So you want to learn Spanish? Maybe you’re just looking for a general Spanish-language program or maybe you’re looking to brush up on some Spanish for the trip of a lifetime. So, which dialect should you choose?
Not all Spanish programs are created alike, and in fact, there are several different dialects of Spanish you need to consider when choosing the right Spanish language course for you. If you plan a specific trip to a region where Spanish is spoken, that makes it a lot easier to narrow down the best Spanish dialect for you.
Maybe you want to take a trip to Europe and visit Spain itself? If that’s the case, you’ll want to find a Spanish language program that uses the Castilian dialect, which is the official Spanish language spoken in northern and central Spain.
There is another similar dialect in southern Spain known as Andalusian, which has more of a flowing sound to it phonetically, but should be understandable with a background in Castilian Spanish. Or at least adequate for purposes of a vacation.
If you’re taking a trip to Mexico, Peru, Bolivia, Colombia, or the vast majority of Central and South American countries, you’ll want to learn Latin American Spanish. The Latin American designation simply differentiates it from the European form of Spanish, but learning one should prepare you for speaking Spanish in both regions.
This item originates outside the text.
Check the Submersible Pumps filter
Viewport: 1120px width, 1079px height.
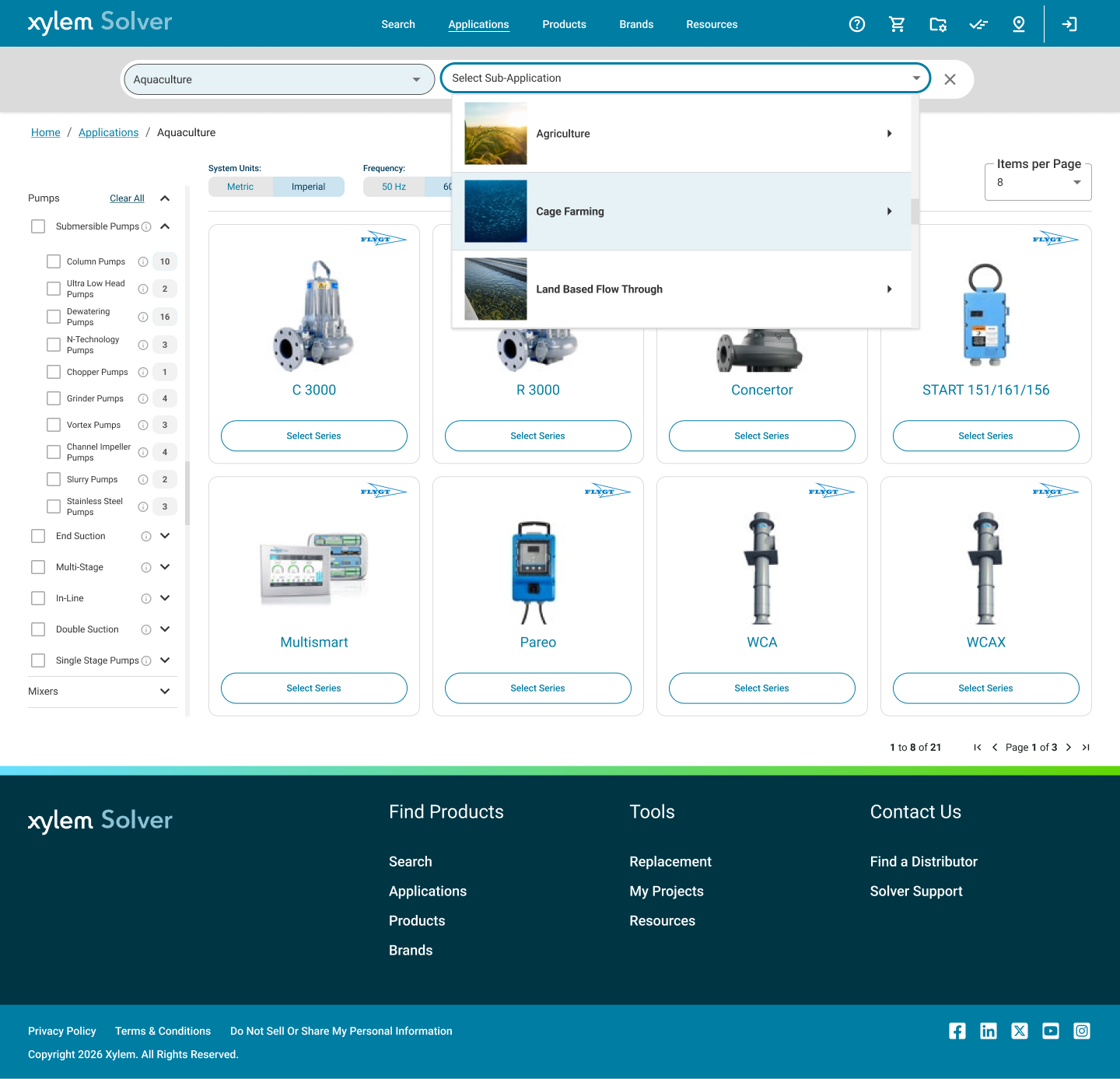point(38,226)
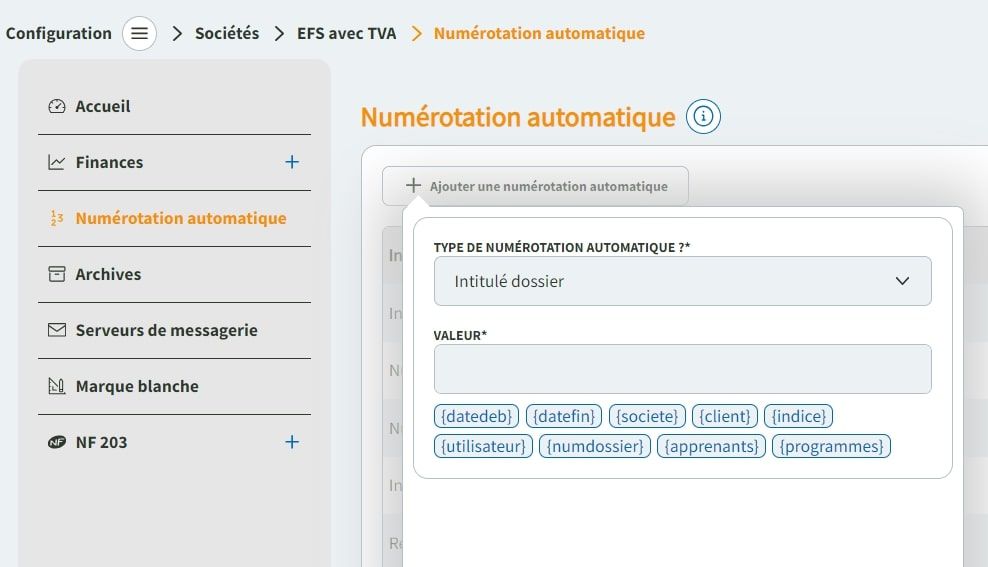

Think of it as the difference between United States English and United Kingdom English. They’re obviously very different dialects but understandable and interchangeable between both countries.
One important difference between Castilian and Latin American Spanish dialects is worth noting. The second person plural pronoun is “ustedes” in Latin America and “vosotros” in Spain. This might lead to some confusion, especially if trying to pronounce proper, grammatically correct Spanish as each word has its own set of conjugations. But you can pretty safely bet that if you get confused on those two words, you won’t be the first person or the last and the locals will probably understand what you are trying to say.
Also, native speakers usually recognize that while words like “zumo”and “jugo” mean essentially the same thing, in Spain the preferred term is “zumo”. There may be small variations like this, but both dialects should work in either location.
While Latin American Spanish applies to most of Central and South America, the exception to this rule is a Spanish dialect called Rioplatense that is spoken in the river basin region, including Argentina and Uruguay. In the 19th century, there were many Italian immigrants to this area and as a result, the Spanish there sounds a bit like Italian.
One difference between the Argentine dialects and the Mexican dialect is the pronunciation of double L. In Mexico, the double L is a “Y” sound as in “villa.” But in Argentina, the double L is pronounced like a soft “G”, such as the G in “image.”
There is another variation of Latin American Spanish known as Caribbean Spanish, which is a dialect spoken in Puerto Rico, the Dominican Republic, Cuba, and in some areas along the East Coast of Central America. (You may also find this dialect in areas of the United States, such as Miami, Florida.)
A fairly narrow variation of Caribbean Spanish is Canarian, found in the area of the Spanish Canary Islands. The main difference is in the pronunciation of a few consonants, namely the “S” sound and the “H” sound.
Unless you’re planning a very specific trip to a place like the Canary Islands, you can see the top choices for Spanish-language dialects are Latin American and Castilian. Spanish is the second most learned language in the world, right after English, so if you decide to invest in a course or program to help you learn Spanish, make sure to clarify what dialect is featured in that particular training program.
As with any Spanish speaking area, if you find yourself having trouble in, say, Puerto Rico, you can always utilize a Puerto Rico translation service.
Whichever Spanish speaking program and dialect you learn should help you in any region of the world where Spanish is spoken. Your Spanish will improve the more you use it in a variety of different settings and countries.